**Daftar Tugas**
a) Salin bagian esai tentang gerakan mahasiswa mulai dari "Salah satu momen" sampai dengan "yang, begitu adanya.".
b) Dalam esai tentang gerakan mahasiswa, berapa lama rezim otoriter Suharto telah berkuasa saat dijatuhkan?

**Teks yang Diberikan**
◆ ◆ ◆

Minggu, 12 Januari 2014

Dua Problem Pokok Gerakan Mahasiswa

Rio Apinino, Sekjend SEMAR UI

Ada satu hantu yang sebentar lagi pensiun menggentayangi rezim: mahasiswa. Ketidakmampuan gerakan mahasiswa dalam mengartikulasikan gerakan di era pasca-reformasi, bagi penulis adalah karena masih terjebaknya mahasiswa di dalam mitos resi: bahwa mahasiswa adalah gerakan moral dan independen dari gerakan rakyat lain. Selain itu, kegagalan gerakan mahasiswa adalah juga akibat dari ketidakmampuan gerakan mahasiswa dalam membaca realitas ekonomi kapitalisme sebagai basis yang mengkondisikan struktur yang ada di atasnya –termasuk hukum, pendidikan, dan negara. Gerakan mahasiswa hari ini menempatkan berbagai masalah yang ada secara setara : tidak ada masalah yang menjadi induk dari masalah lainnya. Permasalahan ini yang akhirnya membuat visi gerakan mahasiswa menjadi tidak jelas dan berakhir pada kegalauan identitas dan gerakan pop yang saat ini menjadi semakin marak. Kedua masalah tersebutlah yang akan penulis uraikan lebih lanjut dalam esai ini.


Mitos Gerakan Mahasiswa

Salah satu momen yang selalu dirujuk aktivis mahasiswa pasca-reformasi dalam melegitimasi keyakinannya bahwa gerakan mahasiswa adalah gerakan yang signifikan bagi perubahan adalah perisitiwa reformasi 1998. Massa yang belum pasti terorganisir tetapi diakui memiliki tingkat militansi yang tinggi saat itu ‘berhasil’ menjatuhkan rezim otoriter Suharto yang telah berkuasa selama 32 tahun. Keyakinan inilah yang kemudian terus-menerus direproduksi tanpa adanya pemeriksaan lebih lanjut sehingga daya kritis dari aktivis mahasiswa semakin terkikis dan perisitiwa 1998 dijadikan sebagai peristiwa yang, begitu adanya.
  
http://id.wikipedia.org

Salah satu keyakinan yang begitu kuat melekat dari aktivis mahasiswa saat ini ialah mahasiswa sebagai kelas menengah yang menjadi ‘penyambung lidah rakyat’ antara masyarakat bawah dan penguasa untuk menyuarakan kepentingannya. Tentu hal tersebut tidak sepenuhnya salah, dengan asumsi kita masih berada di zaman otoritarian Suharto yang mana hanya menyisakan mahasiswa sebagai semi-oposisi pemerintah sementara gerakan rakyat lain diberangus habis. Memang, identitas sebagai penyambung lidah rakyat tersebut adalah hasil dari konstruksi orde baru Suharto. Era orde baru Suharto adalah era dimana rakyat yang terorganisir dibuat a-politis melalui teror dan doktrinasi menahun. Akan tetapi, di tengah pemberangusan gerakan dan a-politisasi rakyat tersebut, orde baru Suharto masih menyisakan ‘panggung’ bagi mahasiswa untuk melakukan kritik. Saat itu sahihlah kalau mahasiswa mengklaim sebagai penyambung lidah rakyat.

◆ ◆ ◆

**Cuplikan Data**
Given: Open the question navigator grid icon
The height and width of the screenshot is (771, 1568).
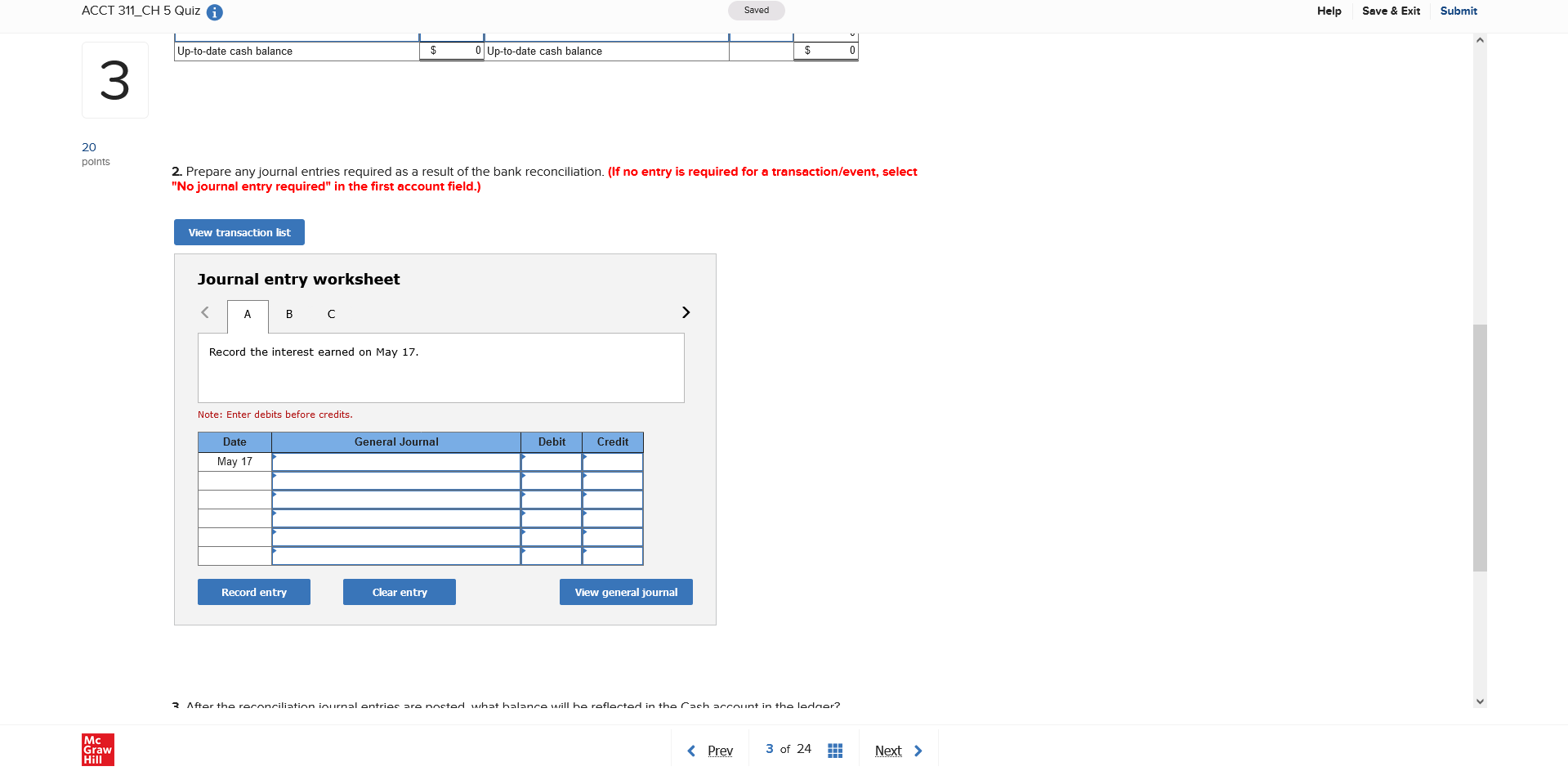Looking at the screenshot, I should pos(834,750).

◆ ◆ ◆

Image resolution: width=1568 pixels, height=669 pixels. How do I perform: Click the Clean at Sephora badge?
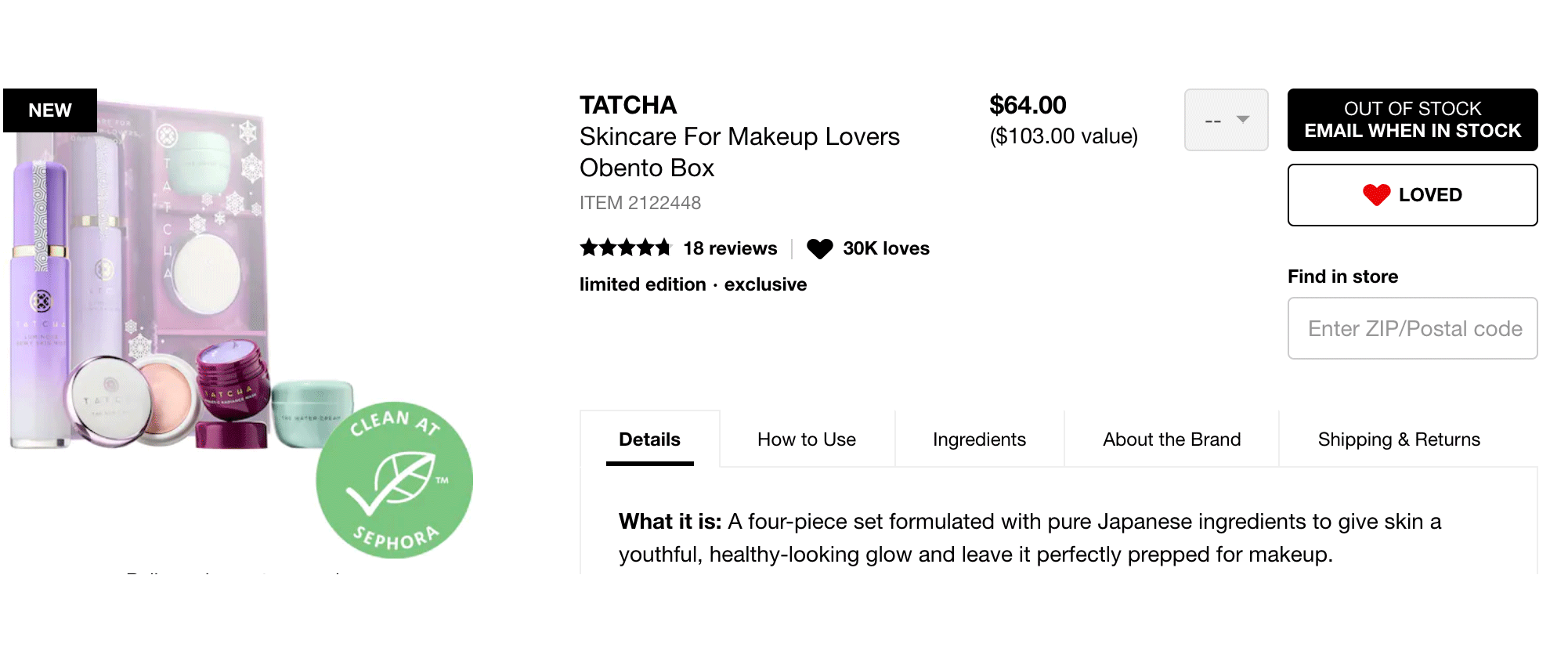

◆ ◆ ◆

**Jawaban per Tugas**
a)
Salah satu momen yang selalu dirujuk aktivis mahasiswa pasca-reformasi dalam melegitimasi keyakinannya bahwa gerakan mahasiswa adalah gerakan yang signifikan bagi perubahan adalah perisitiwa reformasi 1998. Massa yang belum pasti terorganisir tetapi diakui memiliki tingkat militansi yang tinggi saat itu ‘berhasil’ menjatuhkan rezim otoriter Suharto yang telah berkuasa selama 32 tahun. Keyakinan inilah yang kemudian terus-menerus direproduksi tanpa adanya pemeriksaan lebih lanjut sehingga daya kritis dari aktivis mahasiswa semakin terkikis dan perisitiwa 1998 dijadikan sebagai peristiwa yang, begitu adanya.

b) Selama 32 tahun.